#### Item-finding records:
#####

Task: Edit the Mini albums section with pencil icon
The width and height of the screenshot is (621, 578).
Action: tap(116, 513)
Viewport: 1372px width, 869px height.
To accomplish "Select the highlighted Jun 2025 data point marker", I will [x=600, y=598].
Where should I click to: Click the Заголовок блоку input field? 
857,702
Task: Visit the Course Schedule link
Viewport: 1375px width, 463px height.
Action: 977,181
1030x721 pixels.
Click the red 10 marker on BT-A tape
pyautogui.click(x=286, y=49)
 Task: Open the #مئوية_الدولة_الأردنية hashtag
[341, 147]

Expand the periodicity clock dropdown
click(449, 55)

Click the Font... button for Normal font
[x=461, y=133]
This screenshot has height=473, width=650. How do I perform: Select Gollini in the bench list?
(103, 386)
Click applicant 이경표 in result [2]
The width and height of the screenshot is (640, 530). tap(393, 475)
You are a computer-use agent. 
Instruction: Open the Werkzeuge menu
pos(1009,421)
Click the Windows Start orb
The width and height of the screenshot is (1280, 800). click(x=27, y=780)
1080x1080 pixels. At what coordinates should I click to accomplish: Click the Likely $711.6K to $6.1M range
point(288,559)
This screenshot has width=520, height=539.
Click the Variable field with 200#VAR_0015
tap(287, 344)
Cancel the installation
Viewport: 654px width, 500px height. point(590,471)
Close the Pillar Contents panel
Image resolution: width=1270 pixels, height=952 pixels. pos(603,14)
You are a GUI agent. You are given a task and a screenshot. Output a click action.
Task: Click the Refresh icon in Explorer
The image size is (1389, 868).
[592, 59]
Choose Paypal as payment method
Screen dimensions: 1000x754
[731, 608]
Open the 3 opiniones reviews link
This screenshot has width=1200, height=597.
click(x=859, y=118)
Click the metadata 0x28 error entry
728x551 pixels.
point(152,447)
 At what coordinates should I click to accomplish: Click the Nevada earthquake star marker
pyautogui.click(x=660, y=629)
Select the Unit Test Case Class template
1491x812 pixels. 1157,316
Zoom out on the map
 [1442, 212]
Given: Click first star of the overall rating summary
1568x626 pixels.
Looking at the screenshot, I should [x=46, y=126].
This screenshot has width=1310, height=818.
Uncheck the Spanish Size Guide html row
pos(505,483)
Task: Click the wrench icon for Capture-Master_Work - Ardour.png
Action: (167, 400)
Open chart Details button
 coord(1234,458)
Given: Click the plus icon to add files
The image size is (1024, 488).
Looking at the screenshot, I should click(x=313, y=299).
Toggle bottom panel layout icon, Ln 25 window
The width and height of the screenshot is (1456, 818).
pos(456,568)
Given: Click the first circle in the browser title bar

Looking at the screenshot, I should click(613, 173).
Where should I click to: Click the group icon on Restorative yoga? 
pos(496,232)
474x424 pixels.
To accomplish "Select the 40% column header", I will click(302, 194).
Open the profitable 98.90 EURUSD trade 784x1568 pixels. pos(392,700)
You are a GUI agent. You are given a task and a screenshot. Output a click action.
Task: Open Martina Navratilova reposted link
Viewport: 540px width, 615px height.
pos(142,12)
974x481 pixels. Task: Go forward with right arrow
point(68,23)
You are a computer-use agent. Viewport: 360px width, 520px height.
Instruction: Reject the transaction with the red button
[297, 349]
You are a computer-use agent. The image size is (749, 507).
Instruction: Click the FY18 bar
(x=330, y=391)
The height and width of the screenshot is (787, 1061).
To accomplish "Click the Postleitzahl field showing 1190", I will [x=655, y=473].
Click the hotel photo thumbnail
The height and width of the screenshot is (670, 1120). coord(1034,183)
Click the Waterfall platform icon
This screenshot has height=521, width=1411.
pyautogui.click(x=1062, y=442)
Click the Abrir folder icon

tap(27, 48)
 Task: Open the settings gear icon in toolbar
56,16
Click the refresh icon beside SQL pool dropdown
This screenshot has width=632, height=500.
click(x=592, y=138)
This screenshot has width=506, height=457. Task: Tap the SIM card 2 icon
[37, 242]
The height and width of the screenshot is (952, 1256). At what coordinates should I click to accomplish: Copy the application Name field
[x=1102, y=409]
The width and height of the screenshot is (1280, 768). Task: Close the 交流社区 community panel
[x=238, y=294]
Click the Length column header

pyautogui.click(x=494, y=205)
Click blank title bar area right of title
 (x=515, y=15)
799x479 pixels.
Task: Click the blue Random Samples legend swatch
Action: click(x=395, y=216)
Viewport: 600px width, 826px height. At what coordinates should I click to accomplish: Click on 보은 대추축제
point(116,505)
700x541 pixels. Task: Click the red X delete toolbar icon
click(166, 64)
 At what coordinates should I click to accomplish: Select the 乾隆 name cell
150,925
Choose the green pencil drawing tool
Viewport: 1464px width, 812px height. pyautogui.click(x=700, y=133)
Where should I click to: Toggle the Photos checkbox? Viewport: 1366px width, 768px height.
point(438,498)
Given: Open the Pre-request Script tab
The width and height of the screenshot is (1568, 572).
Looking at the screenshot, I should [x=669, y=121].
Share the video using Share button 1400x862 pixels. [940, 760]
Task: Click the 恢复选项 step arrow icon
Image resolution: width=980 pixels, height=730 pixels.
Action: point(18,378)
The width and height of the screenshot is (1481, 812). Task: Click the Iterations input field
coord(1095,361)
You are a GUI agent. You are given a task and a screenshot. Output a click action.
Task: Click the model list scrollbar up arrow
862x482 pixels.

#####

#### Required task:
Locate every line in the entries above that contains the word "will" and copy each of those lines.

#### Task answer:
To accomplish "Select the highlighted Jun 2025 data point marker", I will [x=600, y=598].
To accomplish "Select the 40% column header", I will click(302, 194).
To accomplish "Click the Postleitzahl field showing 1190", I will [x=655, y=473].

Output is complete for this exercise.